With the debit and credit columns in place, owners can easily take a look at the records of their financial activity. This becomes extremely important when developing financial reports, and lends to the accuracy of the same.

  1. It can help save time and money

With double-entry accounting, owners can save a lot of time and money which would have been wasted in tracking records of debit amounts and credit amounts separately. Also, the use of double-entry accounting software will also help owners save on major corporate costs.

  1. It is the common language spoken by chartered accountants

Any chartered accountant would be familiar with the concept of double-entry accounting.

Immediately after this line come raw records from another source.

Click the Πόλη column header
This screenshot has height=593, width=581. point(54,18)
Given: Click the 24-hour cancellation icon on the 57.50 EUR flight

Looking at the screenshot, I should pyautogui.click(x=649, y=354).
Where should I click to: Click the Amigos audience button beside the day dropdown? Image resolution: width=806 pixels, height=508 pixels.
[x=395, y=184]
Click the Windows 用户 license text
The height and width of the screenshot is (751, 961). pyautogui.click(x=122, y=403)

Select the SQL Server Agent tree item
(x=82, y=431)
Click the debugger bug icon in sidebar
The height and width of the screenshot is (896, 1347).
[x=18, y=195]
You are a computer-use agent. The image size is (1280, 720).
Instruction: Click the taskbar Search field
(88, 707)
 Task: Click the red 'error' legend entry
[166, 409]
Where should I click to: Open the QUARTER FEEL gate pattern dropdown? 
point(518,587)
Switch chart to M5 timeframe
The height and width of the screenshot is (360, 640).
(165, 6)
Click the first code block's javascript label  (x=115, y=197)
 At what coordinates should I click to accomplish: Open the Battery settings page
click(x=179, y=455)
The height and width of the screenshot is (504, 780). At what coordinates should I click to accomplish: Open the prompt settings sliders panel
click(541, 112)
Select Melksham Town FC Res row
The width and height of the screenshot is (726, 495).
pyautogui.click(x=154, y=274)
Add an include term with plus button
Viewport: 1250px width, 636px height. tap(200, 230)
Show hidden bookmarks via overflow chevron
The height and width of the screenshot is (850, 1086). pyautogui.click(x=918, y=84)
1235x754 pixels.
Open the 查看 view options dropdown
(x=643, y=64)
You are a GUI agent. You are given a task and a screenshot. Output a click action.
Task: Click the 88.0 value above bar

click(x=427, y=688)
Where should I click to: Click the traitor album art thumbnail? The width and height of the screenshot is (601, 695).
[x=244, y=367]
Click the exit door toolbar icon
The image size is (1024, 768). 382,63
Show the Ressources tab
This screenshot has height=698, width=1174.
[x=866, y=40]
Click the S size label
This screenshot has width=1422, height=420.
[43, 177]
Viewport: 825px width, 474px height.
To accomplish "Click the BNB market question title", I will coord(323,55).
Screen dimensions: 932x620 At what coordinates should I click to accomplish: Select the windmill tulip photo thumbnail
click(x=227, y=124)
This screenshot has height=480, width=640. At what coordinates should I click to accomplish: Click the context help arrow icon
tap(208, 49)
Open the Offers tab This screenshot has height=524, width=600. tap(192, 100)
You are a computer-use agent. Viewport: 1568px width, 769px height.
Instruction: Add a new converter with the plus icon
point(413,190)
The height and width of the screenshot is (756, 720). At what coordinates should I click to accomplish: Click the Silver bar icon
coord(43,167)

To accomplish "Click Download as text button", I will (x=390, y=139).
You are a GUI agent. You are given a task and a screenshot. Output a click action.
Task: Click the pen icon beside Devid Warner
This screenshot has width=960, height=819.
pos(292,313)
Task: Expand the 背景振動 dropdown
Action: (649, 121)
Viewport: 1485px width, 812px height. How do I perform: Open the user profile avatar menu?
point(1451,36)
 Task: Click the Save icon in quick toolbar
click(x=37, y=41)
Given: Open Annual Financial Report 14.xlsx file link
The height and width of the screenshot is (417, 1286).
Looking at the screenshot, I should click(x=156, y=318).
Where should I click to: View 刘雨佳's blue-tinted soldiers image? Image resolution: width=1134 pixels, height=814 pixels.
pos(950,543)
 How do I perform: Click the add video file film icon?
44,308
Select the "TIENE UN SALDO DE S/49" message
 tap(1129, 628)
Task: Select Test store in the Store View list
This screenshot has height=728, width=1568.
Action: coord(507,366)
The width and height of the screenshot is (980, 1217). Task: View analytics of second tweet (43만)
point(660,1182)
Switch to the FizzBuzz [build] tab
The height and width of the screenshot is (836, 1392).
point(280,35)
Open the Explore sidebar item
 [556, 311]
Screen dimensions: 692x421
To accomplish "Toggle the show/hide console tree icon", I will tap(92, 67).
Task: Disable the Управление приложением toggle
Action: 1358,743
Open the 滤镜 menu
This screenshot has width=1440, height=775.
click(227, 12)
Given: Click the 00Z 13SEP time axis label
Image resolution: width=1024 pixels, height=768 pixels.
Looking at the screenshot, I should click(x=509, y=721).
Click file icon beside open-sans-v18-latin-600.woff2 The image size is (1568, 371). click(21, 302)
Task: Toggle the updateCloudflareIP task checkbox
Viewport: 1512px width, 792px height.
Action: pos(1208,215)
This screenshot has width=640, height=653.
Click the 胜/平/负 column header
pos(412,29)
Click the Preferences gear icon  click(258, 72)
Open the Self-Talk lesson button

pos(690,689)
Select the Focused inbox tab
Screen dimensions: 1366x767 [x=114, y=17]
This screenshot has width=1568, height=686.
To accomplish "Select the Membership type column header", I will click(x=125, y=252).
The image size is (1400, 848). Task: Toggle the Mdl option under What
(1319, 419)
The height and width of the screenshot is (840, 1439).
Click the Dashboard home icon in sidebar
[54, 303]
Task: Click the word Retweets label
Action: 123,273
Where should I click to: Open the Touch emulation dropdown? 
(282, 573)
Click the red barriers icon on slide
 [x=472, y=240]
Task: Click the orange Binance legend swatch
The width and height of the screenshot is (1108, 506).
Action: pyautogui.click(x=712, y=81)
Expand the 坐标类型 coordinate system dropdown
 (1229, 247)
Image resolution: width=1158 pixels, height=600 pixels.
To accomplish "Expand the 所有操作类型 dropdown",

So, when you employ a certain CA to look into your finances, they would easily be able to understand and examine the situation at hand and get on board with your financial condition.

What is the best software for double-entry accounting?

Nowadays, all financial procedures have become digitised, double-entry accounting is no different. Accounting software like Freshbooks include features that provide the provision for double-entry accounting.

Freshbooks is the go-to software for all your accounting needs, and with the addition of the double-entry bookkeeping feature, it has become bigger and better than before.

Double-entry accounting is usually associated with bigger businesses. Individual freelancers managing their accounts do not resort to double-entry accounting. For them, the primary tracking and invoicing options of Freshbooks are deemed sufficient. However, if the individual wants to analyse their business’s economic development in order to create an effective financial report, then Freshbook’s double-entry accounting tools will come in handy.

Freshbooks’ double-entry accounting style provides you with almost everything you need at one stop. It’s a boon for both you and your chartered accountant- they receive all the financial information about your business at once, and you will have access to statistics such as how your business is performing in the current economic system, and how much growth you can expect in the near future.

If you’re the proud owner of a small business venture, Freshbooks has something for you as well. With the help of the double-entry accounting features, you can gain deeper insight into your business’s financial performance, and how it has grown from the past to the present. Similarly, you can develop an idea as to how your business may grow in the near future. When your accounts are developed in the standard industry format, it will be easier for you to provide your accountant with the necessary information during tax time.

Some of the double-entry accounting features provided by Freshbooks

Freshbooks has about eight features that form its double-entry accounting system:

  1. Cost of Goods Sold: the sum total products and services that your business has sold to your client will be recorded here.
  1. Other income: any income that you receive outside what is being recorded by Freshbooks will be added to this account.
  1. Trial balance: with trial balance, you will receive a rough sum total of your debit amounts and credit amounts. Any discrepancy between the two accounts will reveal errors in entry.
  1. Chart of accounts: all the accounts that record any business transactions will be listed in the same place. This will help ensure that all your tax information is readily available to your accountant during tax time.
  1. Accountant access: Specialized access for your accountant will ensure that they can take a look at your account books and work out any glitches that may have worked up.
  1. Bank reconciliation: if you forget to add any entries of accounts (obviously ones that occur outside your Freshbooks entries),
  1. Balance sheet: this provides you with a full total of all your finances in the same place.

Conclusion

Double-entry accounting is an effective bookkeeping system that ensures that your debit amount and your credit amount is the same. It is widely used due to its accuracy, and with accounting software such as Freshbooks, this is made even more prominent. It is perfect for both small and large businesses and is industrially accepted as the standard.